My little sister turned 30 on Saturday.  For the last seven years she has been giving me increased shit over my foray into the realm of 'mature adulthood' so when it came time for her to flip her odometer into the life of a thirtysomething, it needed to be commemorated in style.  My 30th birthday was fantastic, marked by a surprise party at my favorite restaurant where my wife secretly brought together a huge group of friends, both past and present, to drink, eat and be merry, all to the sounds of one of my favorite bands, who she had persuaded to headline the shindig.  Not a huge band, one that I'd been working with for a few years through GetOffended, but a damn good band nonetheless who contained guys who quickly became some steadfast and lifelong friends.  I ended up so drunk I knocked over a table after consuming an ill-conceived "Irish CarBomb" using a pitcher of Guinness and a glass with more than 4 fingers of Bailey's and Jameson... all in all, it was a night I'll never forget.  I have my wife to thank for that.  My sister's party needed to be as memorable or more so.  Her husband pulled it off.  Well, he set the thing in motion and her brood of friends pulled it off.  The lack of inhibition or intelligence or both coupled with a complete disregard for law and order and all things considered 'normal' meant this party will always be remembered.  There are tattoos to prove it.

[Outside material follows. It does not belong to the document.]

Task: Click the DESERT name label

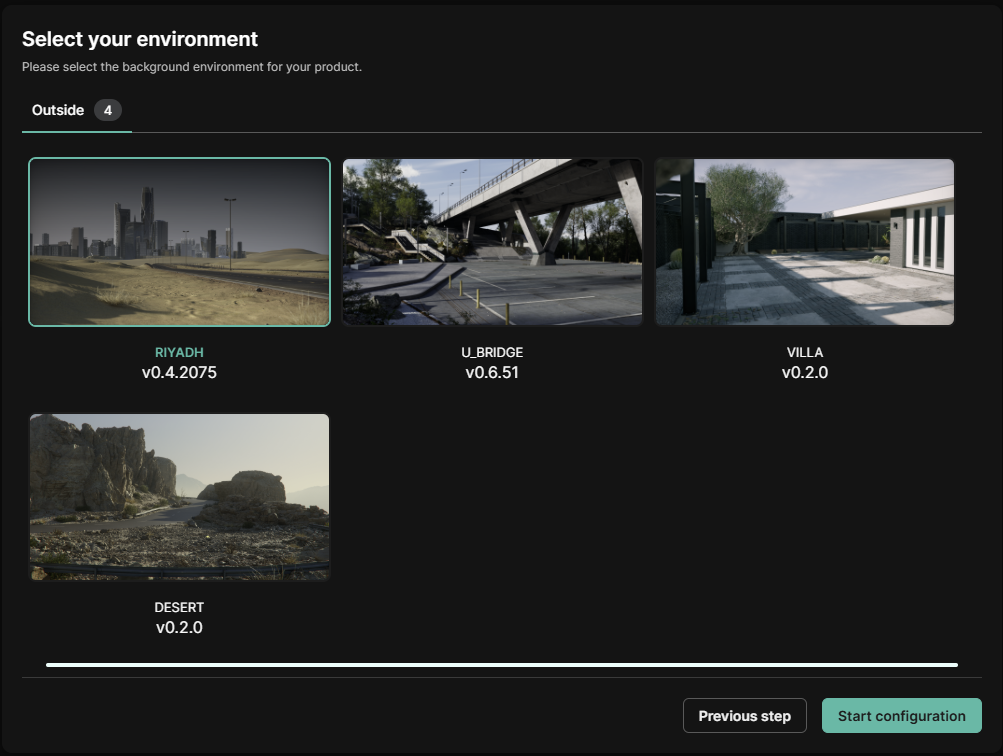Action: coord(179,608)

Here is the complete scavenger hunt rules and checklist as it was supplied to the party... trust me, nearly everything was completed and/or attempted by at least 2 of the groups.  There were multiple shaved mohawks, two tattoo'd asses, a neighborhood retention pond whose skinny-dipping cherry was popped (did I mention my sister is the neighborhood Homeowners Association President?), a bunch of very confused local patrons, guests at my parents' house who got to see a couple of ass tattoos and a raid on their liquor cabinet, one shaved leg that is going to grow back so disfigured its owner could play a walk-on role in the next "messin' with sasquatch" commercial and a dozen or so cell phones full of incriminating evidence.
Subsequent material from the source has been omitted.